Ao mesmo tempo, dividindo espaço com o caos pandêmico, as pessoas precisavam continuar trabalhando, estudando, amando, sonhando. As histórias dos sujeitos de Ouro Preto e Mariana continuam existindo. Os desafios, as perdas, as reivindicações, as vitórias, tudo isso, em diferentes contextos, continuou acontecendo, e sendo afetado pela pandemia em curso, nos levando ao tema “Sujeitos e Contextos”. E agora, mais do que nunca, todas essas vozes precisam ser ouvidas com respeito e atenção, ainda que através de um fone de ouvido ou pelo auto-falante do celular.

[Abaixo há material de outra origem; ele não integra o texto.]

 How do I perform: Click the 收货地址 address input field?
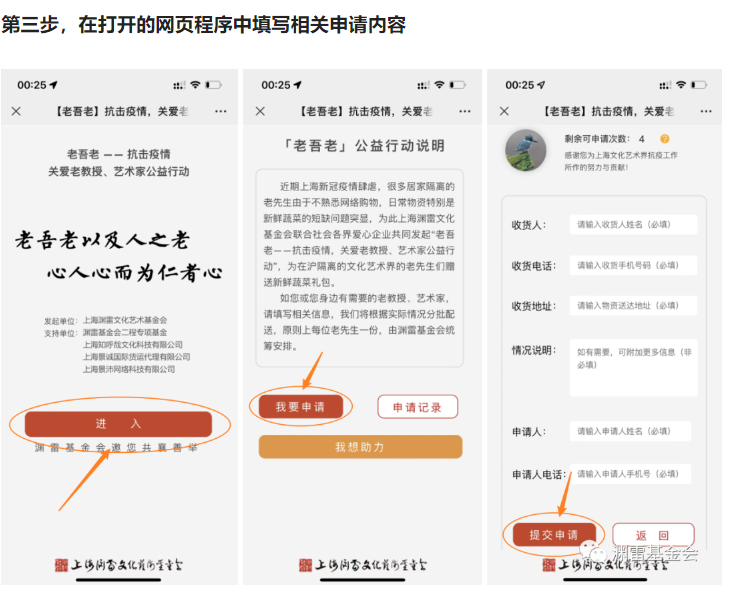pyautogui.click(x=633, y=306)
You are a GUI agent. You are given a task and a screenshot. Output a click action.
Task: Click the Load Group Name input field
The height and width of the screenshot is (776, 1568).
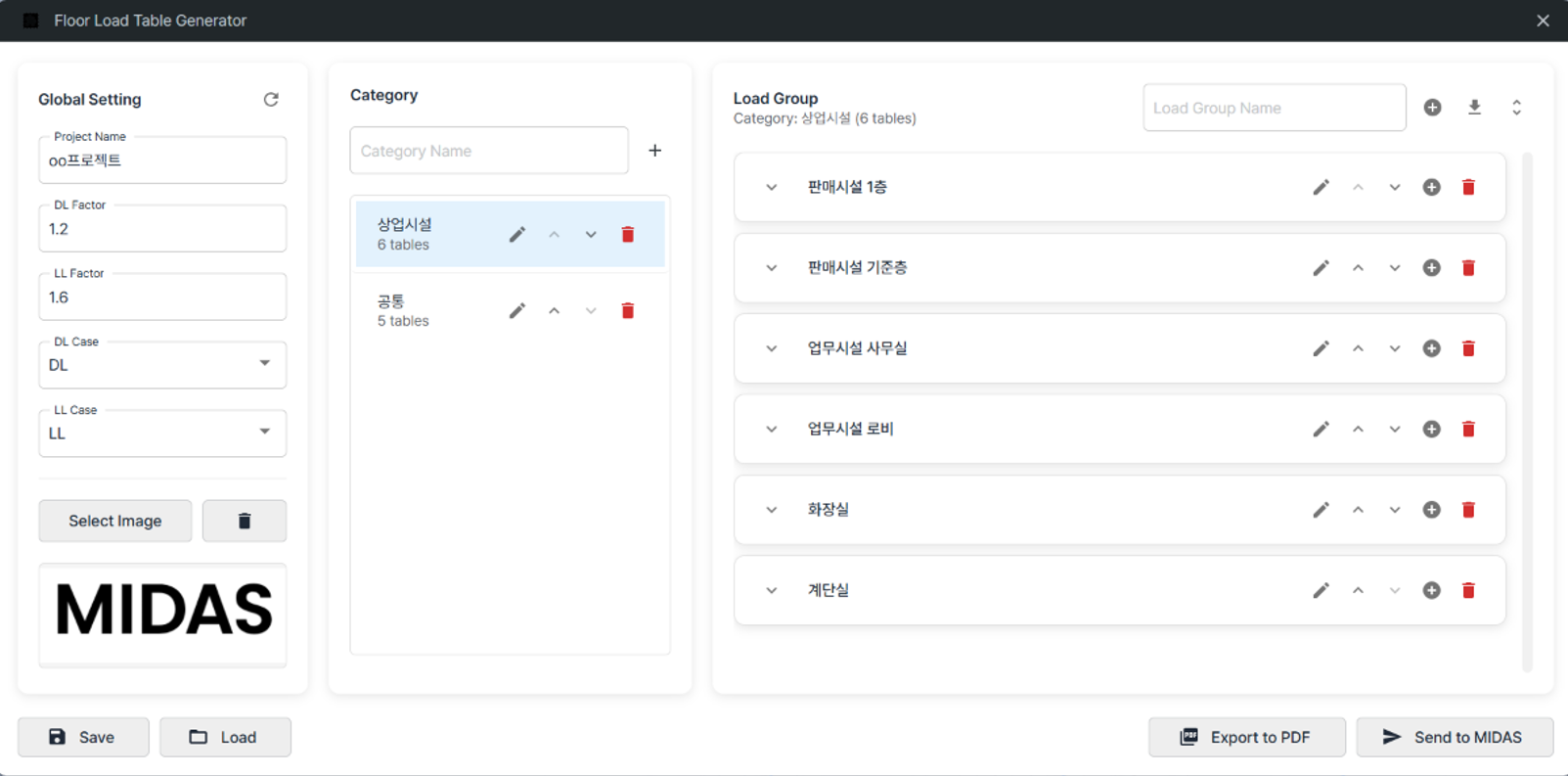pyautogui.click(x=1274, y=108)
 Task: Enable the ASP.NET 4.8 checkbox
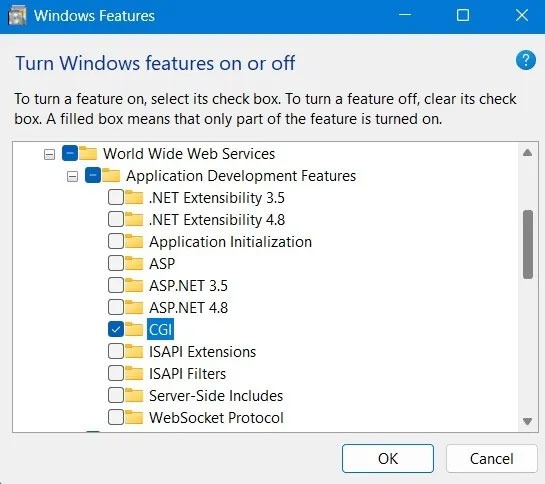click(116, 307)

Nossa edição não se resumiu à pandemia, mas ela foi, sim, um elemento comum de todas as produções. Não por livre escolha; justamente porque não a tivemos. Não se pode escolher ignorar uma doença que causou a morte de 572 mil pessoas no Brasil até a publicação deste editorial e que interrompeu vidas em todo mundo, ainda que governantes insistam em assim fazer.  Não por livre escolha, mas porque esse é nosso contexto – e por “nosso” entende-se quem produz e quem nos lê, nos assiste e nos ouve. O que nos propusemos a fazer foi encontrar, diante dessas circunstâncias, os cenários e pessoas para os quais o Lampião deve olhar, e sobre o que precisamos informar. 

Para além disso, outra decisão tomada foi explorar diferentes recursos de linguagem e nossas redes sociais, usando, a favor do Jornal, a maneira que encontramos para nos comunicar com o público. Com menos de um mês de diferença entre o início das produções e o começo das publicações, sabíamos que o trabalho seria duro. Em meio à escassez de recursos escassos e ao esgotamento emocional de fontes e de repórteres, e também dos docentes envolvidos na orientação das produções, cada matéria que ia ao ar era motivo de comemoração. Conseguir informar com responsabilidade, sensibilidade e criatividade em meio ao caos não é simples, mas é um sopro de esperança enquanto futuros e futuras jornalistas.  É como afirmar que “ano passado eu morri, mas esse ano eu não morro”, e esperar que a Universidade e a comunidade, por meio do Lampião, compartilhe desse sentimento.